O outro aspecto relevante, que foi ignorado na ação judicial, é que a obra sobre a qual se põe a controvérsia data de 1936. Portanto, do ponto de vista do direito autoral, a foto encontra-se em domínio público. E estando em domínio público, é possível utilizá-la inclusive com fins comerciais, independentemente da autorização do antigo titular dos direitos autorais — o fotógrafo ou seus herdeiros. Sendo assim — e vamos considerar que assim é, deve a obra em domínio público seguir seu destino de livre utilização. Não nos parece razoável que o direito de imagem de terceiros — trate-se de pessoa pública ou celebridade ou, ainda, um desconhecido — impeça ou sirva de obstáculo ao uso de obra em domínio público. Se assim for, não haverá mais obras fotográficas ou audiovisuais em domínio público se alguém estiver nelas retratado. O domínio público em fotografias e obras audiovisuais se restringiria às obras que retratassem exclusivamente — se tanto! — paisagens, animais e objetos  inanimados.
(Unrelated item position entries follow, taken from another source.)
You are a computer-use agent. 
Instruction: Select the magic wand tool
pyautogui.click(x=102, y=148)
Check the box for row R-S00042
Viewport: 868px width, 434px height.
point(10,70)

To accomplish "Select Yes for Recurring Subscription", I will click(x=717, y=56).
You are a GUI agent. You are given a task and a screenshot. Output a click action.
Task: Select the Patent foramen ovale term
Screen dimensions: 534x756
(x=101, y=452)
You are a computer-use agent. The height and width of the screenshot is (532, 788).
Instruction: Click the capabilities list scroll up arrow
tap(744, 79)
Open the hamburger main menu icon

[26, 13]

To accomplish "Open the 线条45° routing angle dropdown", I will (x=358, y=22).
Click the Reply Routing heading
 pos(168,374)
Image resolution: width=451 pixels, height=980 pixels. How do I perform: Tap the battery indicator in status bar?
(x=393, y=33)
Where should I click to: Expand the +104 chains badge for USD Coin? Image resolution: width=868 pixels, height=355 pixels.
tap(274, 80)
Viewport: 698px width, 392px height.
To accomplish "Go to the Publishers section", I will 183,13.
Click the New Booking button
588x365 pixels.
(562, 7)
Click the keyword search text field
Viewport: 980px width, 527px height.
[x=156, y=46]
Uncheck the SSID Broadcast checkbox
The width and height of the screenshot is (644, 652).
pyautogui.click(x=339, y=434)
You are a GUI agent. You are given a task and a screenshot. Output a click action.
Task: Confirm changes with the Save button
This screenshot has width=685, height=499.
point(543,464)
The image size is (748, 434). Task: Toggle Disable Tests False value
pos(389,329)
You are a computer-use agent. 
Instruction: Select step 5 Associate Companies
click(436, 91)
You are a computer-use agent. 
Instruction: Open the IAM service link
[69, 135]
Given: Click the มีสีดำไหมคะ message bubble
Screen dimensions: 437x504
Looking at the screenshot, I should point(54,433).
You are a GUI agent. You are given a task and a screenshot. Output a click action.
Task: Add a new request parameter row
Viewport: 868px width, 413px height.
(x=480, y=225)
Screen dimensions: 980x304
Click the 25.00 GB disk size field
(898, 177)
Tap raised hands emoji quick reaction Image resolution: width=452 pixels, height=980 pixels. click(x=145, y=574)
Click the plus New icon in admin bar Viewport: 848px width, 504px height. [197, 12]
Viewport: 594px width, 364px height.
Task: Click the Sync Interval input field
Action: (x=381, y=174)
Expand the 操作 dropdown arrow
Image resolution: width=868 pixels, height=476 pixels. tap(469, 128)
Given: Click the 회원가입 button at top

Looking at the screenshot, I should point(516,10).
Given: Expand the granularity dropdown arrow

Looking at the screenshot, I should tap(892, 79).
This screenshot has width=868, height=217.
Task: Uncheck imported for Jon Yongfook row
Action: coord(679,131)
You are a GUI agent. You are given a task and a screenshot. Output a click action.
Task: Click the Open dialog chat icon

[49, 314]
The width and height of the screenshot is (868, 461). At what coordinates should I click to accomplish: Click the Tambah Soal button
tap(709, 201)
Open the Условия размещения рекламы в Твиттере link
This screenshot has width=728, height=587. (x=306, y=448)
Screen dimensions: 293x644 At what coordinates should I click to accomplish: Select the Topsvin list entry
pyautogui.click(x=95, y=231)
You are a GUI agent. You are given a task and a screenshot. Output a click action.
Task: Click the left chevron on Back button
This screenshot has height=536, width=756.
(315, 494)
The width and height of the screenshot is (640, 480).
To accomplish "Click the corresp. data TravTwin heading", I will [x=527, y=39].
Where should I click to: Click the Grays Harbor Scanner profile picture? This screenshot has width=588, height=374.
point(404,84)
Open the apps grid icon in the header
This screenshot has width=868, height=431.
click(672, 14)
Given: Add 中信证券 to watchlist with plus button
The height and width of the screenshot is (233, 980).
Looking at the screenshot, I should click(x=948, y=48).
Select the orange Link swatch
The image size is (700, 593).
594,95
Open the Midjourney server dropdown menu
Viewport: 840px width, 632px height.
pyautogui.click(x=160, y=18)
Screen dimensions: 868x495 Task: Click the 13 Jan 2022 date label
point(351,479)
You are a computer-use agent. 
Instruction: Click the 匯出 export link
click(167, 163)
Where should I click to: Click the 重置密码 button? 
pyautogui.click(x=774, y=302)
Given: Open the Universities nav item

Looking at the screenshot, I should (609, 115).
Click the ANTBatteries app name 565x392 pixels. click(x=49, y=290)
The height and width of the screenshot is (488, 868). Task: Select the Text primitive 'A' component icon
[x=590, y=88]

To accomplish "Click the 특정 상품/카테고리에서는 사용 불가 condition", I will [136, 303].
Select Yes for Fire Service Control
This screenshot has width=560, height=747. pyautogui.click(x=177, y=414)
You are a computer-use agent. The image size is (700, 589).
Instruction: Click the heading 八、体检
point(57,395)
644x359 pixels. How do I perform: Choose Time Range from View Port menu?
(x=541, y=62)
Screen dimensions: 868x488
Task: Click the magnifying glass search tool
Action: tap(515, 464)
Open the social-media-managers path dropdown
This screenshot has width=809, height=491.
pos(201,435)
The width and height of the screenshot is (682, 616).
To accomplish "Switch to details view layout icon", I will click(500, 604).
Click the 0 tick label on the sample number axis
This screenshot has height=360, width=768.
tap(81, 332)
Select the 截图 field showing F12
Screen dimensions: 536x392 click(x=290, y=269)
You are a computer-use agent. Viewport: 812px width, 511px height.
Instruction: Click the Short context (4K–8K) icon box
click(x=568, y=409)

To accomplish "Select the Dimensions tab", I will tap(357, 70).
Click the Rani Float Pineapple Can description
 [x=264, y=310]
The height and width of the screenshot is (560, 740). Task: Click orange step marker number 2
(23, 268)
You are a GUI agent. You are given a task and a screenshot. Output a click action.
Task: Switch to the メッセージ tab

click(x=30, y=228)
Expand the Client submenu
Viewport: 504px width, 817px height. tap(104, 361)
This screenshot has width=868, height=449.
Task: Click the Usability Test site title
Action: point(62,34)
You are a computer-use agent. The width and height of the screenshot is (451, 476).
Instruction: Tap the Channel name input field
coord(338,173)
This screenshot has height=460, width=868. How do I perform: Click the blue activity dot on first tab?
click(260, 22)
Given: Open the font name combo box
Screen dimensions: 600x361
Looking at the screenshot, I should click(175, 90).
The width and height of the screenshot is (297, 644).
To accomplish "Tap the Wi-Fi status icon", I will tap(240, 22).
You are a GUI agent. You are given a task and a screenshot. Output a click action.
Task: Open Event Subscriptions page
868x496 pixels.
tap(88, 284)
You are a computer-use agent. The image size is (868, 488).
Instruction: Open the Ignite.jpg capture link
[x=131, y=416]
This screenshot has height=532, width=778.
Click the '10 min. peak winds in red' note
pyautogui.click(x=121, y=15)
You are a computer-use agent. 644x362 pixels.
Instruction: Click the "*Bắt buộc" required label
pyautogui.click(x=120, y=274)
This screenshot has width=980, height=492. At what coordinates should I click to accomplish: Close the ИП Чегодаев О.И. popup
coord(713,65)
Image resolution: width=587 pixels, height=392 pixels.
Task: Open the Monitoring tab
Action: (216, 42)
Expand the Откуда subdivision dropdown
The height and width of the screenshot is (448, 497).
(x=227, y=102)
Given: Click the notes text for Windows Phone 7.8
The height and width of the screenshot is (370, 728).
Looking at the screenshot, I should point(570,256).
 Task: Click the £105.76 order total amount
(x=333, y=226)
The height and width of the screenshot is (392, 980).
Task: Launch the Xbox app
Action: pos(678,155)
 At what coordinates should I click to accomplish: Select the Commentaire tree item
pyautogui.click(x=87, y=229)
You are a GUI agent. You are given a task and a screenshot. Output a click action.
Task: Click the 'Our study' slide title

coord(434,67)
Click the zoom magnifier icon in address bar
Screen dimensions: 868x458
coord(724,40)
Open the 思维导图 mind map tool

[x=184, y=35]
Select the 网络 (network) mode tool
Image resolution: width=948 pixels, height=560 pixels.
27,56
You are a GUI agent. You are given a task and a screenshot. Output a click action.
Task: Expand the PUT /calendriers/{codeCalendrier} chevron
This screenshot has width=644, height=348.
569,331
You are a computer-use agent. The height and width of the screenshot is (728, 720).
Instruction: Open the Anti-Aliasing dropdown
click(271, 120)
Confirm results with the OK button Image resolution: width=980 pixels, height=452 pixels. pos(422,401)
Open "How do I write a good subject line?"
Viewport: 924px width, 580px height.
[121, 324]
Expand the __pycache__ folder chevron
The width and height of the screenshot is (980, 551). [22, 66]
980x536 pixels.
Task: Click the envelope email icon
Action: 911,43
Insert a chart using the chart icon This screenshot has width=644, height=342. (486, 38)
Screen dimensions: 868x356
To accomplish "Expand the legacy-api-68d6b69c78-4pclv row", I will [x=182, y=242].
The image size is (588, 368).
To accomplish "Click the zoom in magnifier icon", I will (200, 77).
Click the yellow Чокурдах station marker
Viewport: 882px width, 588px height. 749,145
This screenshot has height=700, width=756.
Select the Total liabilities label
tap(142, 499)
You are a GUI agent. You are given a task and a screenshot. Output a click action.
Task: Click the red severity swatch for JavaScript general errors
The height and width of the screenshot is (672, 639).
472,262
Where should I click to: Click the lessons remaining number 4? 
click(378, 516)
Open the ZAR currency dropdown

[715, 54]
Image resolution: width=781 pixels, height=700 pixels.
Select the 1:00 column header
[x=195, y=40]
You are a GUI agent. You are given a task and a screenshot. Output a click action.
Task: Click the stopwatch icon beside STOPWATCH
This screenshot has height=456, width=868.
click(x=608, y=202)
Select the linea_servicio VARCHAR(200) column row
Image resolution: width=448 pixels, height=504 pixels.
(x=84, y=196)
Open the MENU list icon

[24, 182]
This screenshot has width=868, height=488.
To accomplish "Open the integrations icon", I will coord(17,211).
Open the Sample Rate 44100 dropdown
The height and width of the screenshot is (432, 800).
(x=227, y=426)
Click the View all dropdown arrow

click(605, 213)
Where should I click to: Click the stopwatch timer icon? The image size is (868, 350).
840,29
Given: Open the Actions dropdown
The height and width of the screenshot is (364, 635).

Por tudo, aliás, essa reivindicação no uso da fotografia de Manuel Bandeira causa estranheza. Nunca se ouviu falar que o uso normal de um filme de Charles Chaplin ou de Buster Keaton em domínio público fosse questionado por violar direito de imagem de qualquer dos dois. Na verdade, nunca soubemos de qualquer caso em que obra audiovisual em domínio público tivesse sua livre utilização impedida em razão de alegado direito de imagem. E a proteção conferida a este direito é a mesma — em obra audiovisual ou fotográfica. Impedir ou dificultar o uso de obra em domínio público por haver pessoa sendo retratada na obra é impedir ou dificultar a livre circulação das obras em domínio público[3].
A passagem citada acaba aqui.